▶ _EXERCISE INSTRUCTIONS_:
Every line of the material below is to be printed again exactly.

● ● ●

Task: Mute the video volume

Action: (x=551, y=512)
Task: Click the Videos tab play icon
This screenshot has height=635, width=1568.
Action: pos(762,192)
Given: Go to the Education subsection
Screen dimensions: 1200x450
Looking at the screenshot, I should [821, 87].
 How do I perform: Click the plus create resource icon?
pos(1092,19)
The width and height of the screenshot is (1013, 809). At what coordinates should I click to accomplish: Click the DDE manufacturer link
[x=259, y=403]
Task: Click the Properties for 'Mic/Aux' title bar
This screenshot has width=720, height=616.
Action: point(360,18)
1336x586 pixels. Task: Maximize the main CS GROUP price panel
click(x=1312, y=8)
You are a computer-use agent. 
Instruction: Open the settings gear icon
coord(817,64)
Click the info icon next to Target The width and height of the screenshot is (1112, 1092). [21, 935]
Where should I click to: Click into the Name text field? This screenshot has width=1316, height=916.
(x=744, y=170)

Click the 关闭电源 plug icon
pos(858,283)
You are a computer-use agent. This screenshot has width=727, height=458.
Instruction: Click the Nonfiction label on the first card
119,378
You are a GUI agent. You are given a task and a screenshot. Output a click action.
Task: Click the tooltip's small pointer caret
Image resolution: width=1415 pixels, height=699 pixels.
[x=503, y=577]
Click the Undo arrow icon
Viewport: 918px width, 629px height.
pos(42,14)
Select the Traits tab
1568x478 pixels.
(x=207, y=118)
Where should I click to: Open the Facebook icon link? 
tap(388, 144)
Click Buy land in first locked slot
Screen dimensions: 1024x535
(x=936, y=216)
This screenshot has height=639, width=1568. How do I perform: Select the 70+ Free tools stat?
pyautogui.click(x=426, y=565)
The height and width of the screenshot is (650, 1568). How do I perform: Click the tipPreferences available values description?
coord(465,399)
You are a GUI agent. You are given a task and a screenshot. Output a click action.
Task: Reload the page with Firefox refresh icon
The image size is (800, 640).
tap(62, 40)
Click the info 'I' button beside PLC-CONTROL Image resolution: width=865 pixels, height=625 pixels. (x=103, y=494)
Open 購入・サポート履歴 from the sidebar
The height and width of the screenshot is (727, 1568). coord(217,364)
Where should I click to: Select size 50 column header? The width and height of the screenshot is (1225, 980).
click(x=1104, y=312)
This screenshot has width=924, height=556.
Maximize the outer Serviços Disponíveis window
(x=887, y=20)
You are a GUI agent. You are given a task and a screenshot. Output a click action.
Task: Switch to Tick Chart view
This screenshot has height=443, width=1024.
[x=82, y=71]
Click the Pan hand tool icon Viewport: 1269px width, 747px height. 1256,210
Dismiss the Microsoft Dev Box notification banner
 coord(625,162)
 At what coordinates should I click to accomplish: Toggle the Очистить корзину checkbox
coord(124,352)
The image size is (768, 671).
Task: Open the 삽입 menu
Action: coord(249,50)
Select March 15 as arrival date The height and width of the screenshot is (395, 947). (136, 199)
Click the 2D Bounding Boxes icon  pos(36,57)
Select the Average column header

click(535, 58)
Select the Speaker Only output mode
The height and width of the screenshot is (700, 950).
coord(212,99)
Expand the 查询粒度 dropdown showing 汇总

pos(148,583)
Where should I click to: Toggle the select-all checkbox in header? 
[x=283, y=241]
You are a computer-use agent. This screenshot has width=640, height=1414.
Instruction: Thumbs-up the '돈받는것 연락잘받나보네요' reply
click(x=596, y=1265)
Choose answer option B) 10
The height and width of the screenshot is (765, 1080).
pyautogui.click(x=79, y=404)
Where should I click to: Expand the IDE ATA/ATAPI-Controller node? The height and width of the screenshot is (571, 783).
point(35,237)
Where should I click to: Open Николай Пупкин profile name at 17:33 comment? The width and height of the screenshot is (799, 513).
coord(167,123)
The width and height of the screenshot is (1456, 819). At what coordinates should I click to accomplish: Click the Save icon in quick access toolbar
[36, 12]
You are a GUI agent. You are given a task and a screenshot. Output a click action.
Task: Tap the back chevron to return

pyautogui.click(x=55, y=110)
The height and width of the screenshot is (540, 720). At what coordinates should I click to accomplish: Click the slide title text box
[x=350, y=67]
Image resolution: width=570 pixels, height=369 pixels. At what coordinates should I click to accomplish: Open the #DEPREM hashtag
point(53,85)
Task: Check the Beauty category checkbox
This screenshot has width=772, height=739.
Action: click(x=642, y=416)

● ● ●

▶ _ANSWER SECTION_:
Task: Mute the video volume

Action: (x=551, y=512)
Task: Click the Videos tab play icon
This screenshot has height=635, width=1568.
Action: pos(762,192)
Given: Go to the Education subsection
Screen dimensions: 1200x450
Looking at the screenshot, I should [821, 87].
 How do I perform: Click the plus create resource icon?
pos(1092,19)
The width and height of the screenshot is (1013, 809). At what coordinates should I click to accomplish: Click the DDE manufacturer link
[x=259, y=403]
Task: Click the Properties for 'Mic/Aux' title bar
This screenshot has width=720, height=616.
Action: point(360,18)
1336x586 pixels. Task: Maximize the main CS GROUP price panel
click(x=1312, y=8)
You are a computer-use agent. 
Instruction: Open the settings gear icon
coord(817,64)
Click the info icon next to Target The width and height of the screenshot is (1112, 1092). [21, 935]
Where should I click to: Click into the Name text field? This screenshot has width=1316, height=916.
(x=744, y=170)

Click the 关闭电源 plug icon
pos(858,283)
You are a computer-use agent. This screenshot has width=727, height=458.
Instruction: Click the Nonfiction label on the first card
119,378
You are a GUI agent. You are given a task and a screenshot. Output a click action.
Task: Click the tooltip's small pointer caret
Image resolution: width=1415 pixels, height=699 pixels.
[x=503, y=577]
Click the Undo arrow icon
Viewport: 918px width, 629px height.
pos(42,14)
Select the Traits tab
1568x478 pixels.
(x=207, y=118)
Where should I click to: Open the Facebook icon link? 
tap(388, 144)
Click Buy land in first locked slot
Screen dimensions: 1024x535
(x=936, y=216)
This screenshot has height=639, width=1568. How do I perform: Select the 70+ Free tools stat?
pyautogui.click(x=426, y=565)
The height and width of the screenshot is (650, 1568). How do I perform: Click the tipPreferences available values description?
coord(465,399)
You are a GUI agent. You are given a task and a screenshot. Output a click action.
Task: Reload the page with Firefox refresh icon
The image size is (800, 640).
tap(62, 40)
Click the info 'I' button beside PLC-CONTROL Image resolution: width=865 pixels, height=625 pixels. (x=103, y=494)
Open 購入・サポート履歴 from the sidebar
The height and width of the screenshot is (727, 1568). coord(217,364)
Where should I click to: Select size 50 column header? The width and height of the screenshot is (1225, 980).
click(x=1104, y=312)
This screenshot has width=924, height=556.
Maximize the outer Serviços Disponíveis window
(x=887, y=20)
You are a GUI agent. You are given a task and a screenshot. Output a click action.
Task: Switch to Tick Chart view
This screenshot has height=443, width=1024.
[x=82, y=71]
Click the Pan hand tool icon Viewport: 1269px width, 747px height. 1256,210
Dismiss the Microsoft Dev Box notification banner
 coord(625,162)
 At what coordinates should I click to accomplish: Toggle the Очистить корзину checkbox
coord(124,352)
The image size is (768, 671).
Task: Open the 삽입 menu
Action: coord(249,50)
Select March 15 as arrival date The height and width of the screenshot is (395, 947). (136, 199)
Click the 2D Bounding Boxes icon  pos(36,57)
Select the Average column header

click(535, 58)
Select the Speaker Only output mode
The height and width of the screenshot is (700, 950).
coord(212,99)
Expand the 查询粒度 dropdown showing 汇总

pos(148,583)
Where should I click to: Toggle the select-all checkbox in header? 
[x=283, y=241]
You are a computer-use agent. This screenshot has width=640, height=1414.
Instruction: Thumbs-up the '돈받는것 연락잘받나보네요' reply
click(x=596, y=1265)
Choose answer option B) 10
The height and width of the screenshot is (765, 1080).
pyautogui.click(x=79, y=404)
Where should I click to: Expand the IDE ATA/ATAPI-Controller node? The height and width of the screenshot is (571, 783).
point(35,237)
Where should I click to: Open Николай Пупкин profile name at 17:33 comment? The width and height of the screenshot is (799, 513).
coord(167,123)
The width and height of the screenshot is (1456, 819). At what coordinates should I click to accomplish: Click the Save icon in quick access toolbar
[36, 12]
You are a GUI agent. You are given a task and a screenshot. Output a click action.
Task: Tap the back chevron to return

pyautogui.click(x=55, y=110)
The height and width of the screenshot is (540, 720). At what coordinates should I click to accomplish: Click the slide title text box
[x=350, y=67]
Image resolution: width=570 pixels, height=369 pixels. At what coordinates should I click to accomplish: Open the #DEPREM hashtag
point(53,85)
Task: Check the Beauty category checkbox
This screenshot has width=772, height=739.
Action: click(x=642, y=416)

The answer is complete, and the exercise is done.